Dopo due rinvii, giovedi 23 gennaio in Aula la minoranza rischia di ritornare nuovamente senza un accordo unanime sul futuro Presidente della Commissione Garanzia. Un’ipotesi concreta, che spinge la maggioranza di Cristoforo Salvati a valutare l’ipotesi di votare nuovamente dopo lo “sgambetto” sul nome di Cucurachi, che votarono nonostante 8 consiglieri di minoranza su 9 avevano indicato Michele Russo.

Oltre il lato istituzionale.
Uno sgarbo istituzionale sul filo dello Statuto Comunale, che vuole la presidenza in seno alla minoranza, senza specificare chiaramente l’astensione dal voto della maggioranza. Da un lato la posizione ferma dell’esponente grillino Giuseppe Sarconio sul suo nome, perché candidato sindaco non eletto e soprattutto perché non destinatario di un avviso di garanzia nel filone degli “incompatibili” che ha visto 20 esponenti, tra maggioranza e opposizione, finire iscritti sul registro degli indagati dalla Procura della Repubblica di Nocera Inferiore.

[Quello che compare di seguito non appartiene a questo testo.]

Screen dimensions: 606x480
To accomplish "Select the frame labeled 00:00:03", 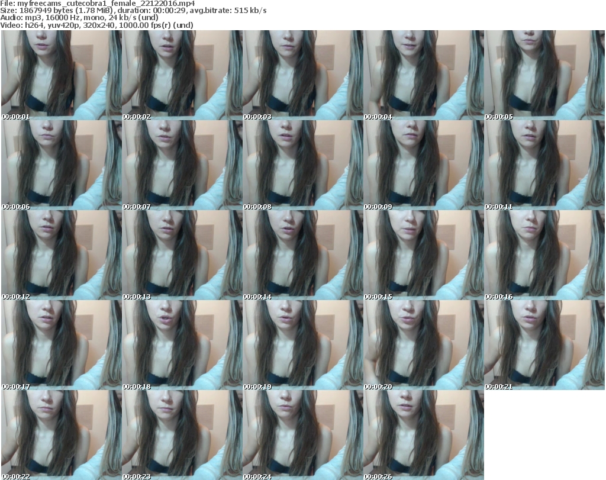I will point(302,75).
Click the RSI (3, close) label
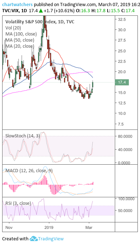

In quell’elenco figura anche Michele Russo, candidato sindaco finito al ballottaggio e sostenuto da 7 espontenti su 9. Non è indagato anche il terzo sfidante sindaco, Antonio Fogliame. Il forzista ha però declinato ogni velleità.

La forzatura.
La mancata unanimità, per altro non obbligatoria, potrebbe convincere la squadra di Salvati a ritornare sui suoi passi e riprovare lo “sgambetto Istituzionale” votando si un esponente di minoranza, ma non Michele Russo, bensì Sarconio. Una scelta che di fatto ripercorre le stesse tappe che portarono all’elezione di Cucurachi, prima delle sue dimissioni, a cui è subentrata Liliana Acanfora. Questa volta però Insieme per Scafati e Forza Italia alzano le barricate, minacciando di ricorrere presso gli enti competenti qualora si riconsumasse di nuovo l’inciucio. Sarconio, oltre alla pregiudiziale sull’avviso di garanzia a Russo, avrebbe posto un veto anche sulla sfiducia al Presidente del Consiglio Comunale Mario Santocchio. Secondo il pentastellato la sfiducia ha il sapore del ricatto politico per la sua elezione a capo della Commissione Garanzia. Da qui il rifiuto. Soltanto giovedì sera si scopriranno gli altarini.